昔は無趣味で、商売以外に何の興味もなく、女性に対しても、石部金吉、木念人というのが、事業を繁盛させるタイプだと考えられていたものだ。しかし、現代は違う。これはなぜかというと、複雑混迷化した文明のせいである。昔は、米屋は米だけを、いかに多く売り、いかに多く利潤を上ければよいか、それに専念していればよかった。ところが、今日のように、目まぐるしく変る世相と、人々の好みは、社会的需要の品さえくるくると変えて行ってしまうのである。
かつて、ロングスカートやミニスカートを流行させたファッション界の仕掛け人は、もうその神通力を大衆の上に用いることは出来なくなり、幾つもの有名会社が倒産した。
現代における経営に最も必要とされる要素「情報収集力」があらたに加えられるようになったのも、この故である。これはたんなる「市場調査」などによってカバーしきれる問題ではない。今日の経営者およびビジネスマンにとっては、常に新しい刺戟を求める基本的な心の姿勢が必要なのである。

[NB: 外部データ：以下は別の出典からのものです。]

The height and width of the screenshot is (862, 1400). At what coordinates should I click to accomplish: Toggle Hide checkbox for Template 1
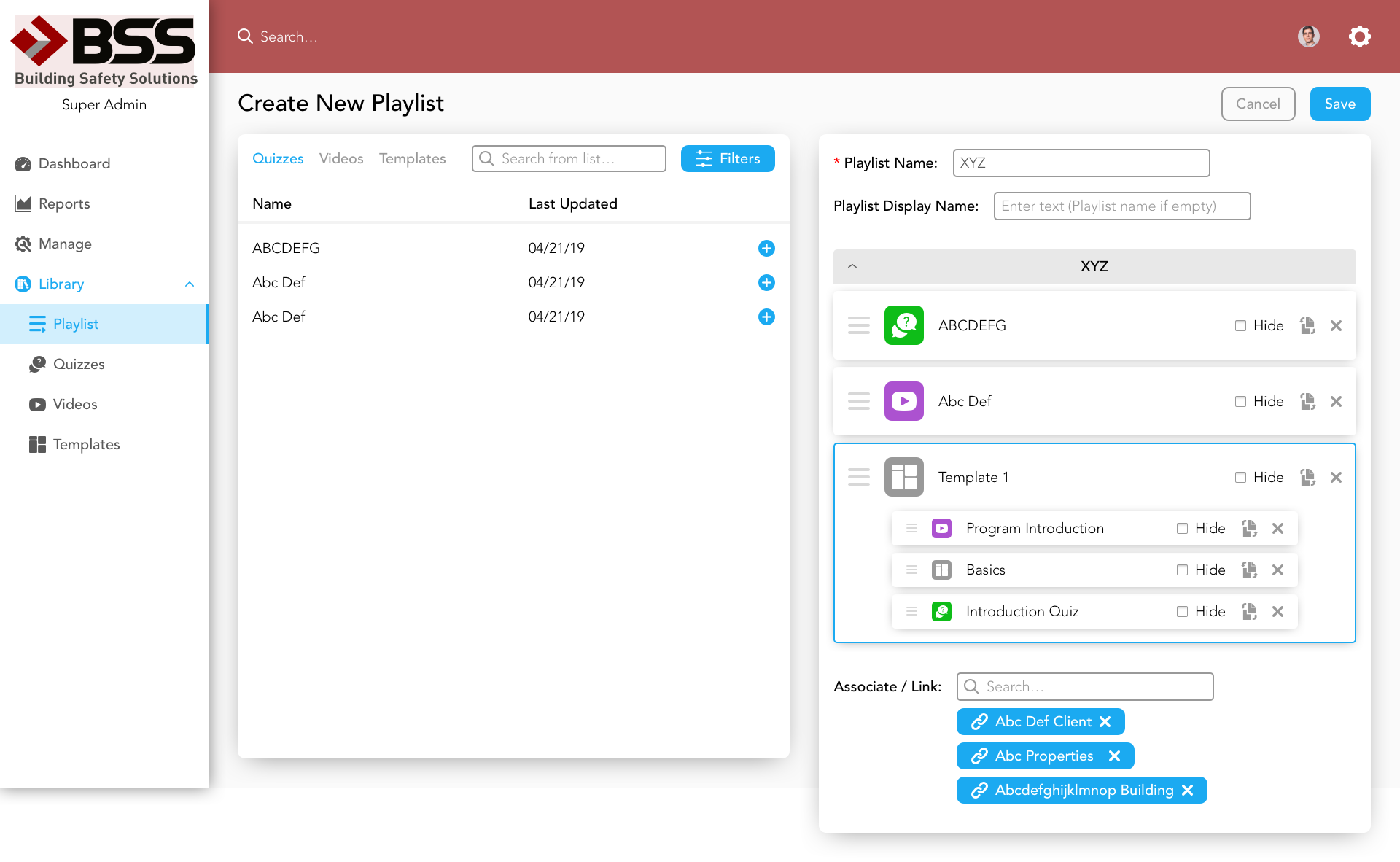coord(1240,478)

そのためには、どのような階層、どのような種類の人間とも、自由に交流できるような柔軟性を具備することが大切だ。その上に努めて、色々な人脈に触れて行くよう心がけるべきである。そして、そこには二つの精神が適当に用いられなければならない。その二つの精神とは
1.遊びの精神
2.思いやりの精神
の二つである。人々と交わるには、自らがそこに楽しさを感じ、そしてまた、人々を楽しくさせるよう配慮することが肝心である。こうすることによって、人々は価値の高い新鮮な情報をあなたに提供してくれるようになるものだ。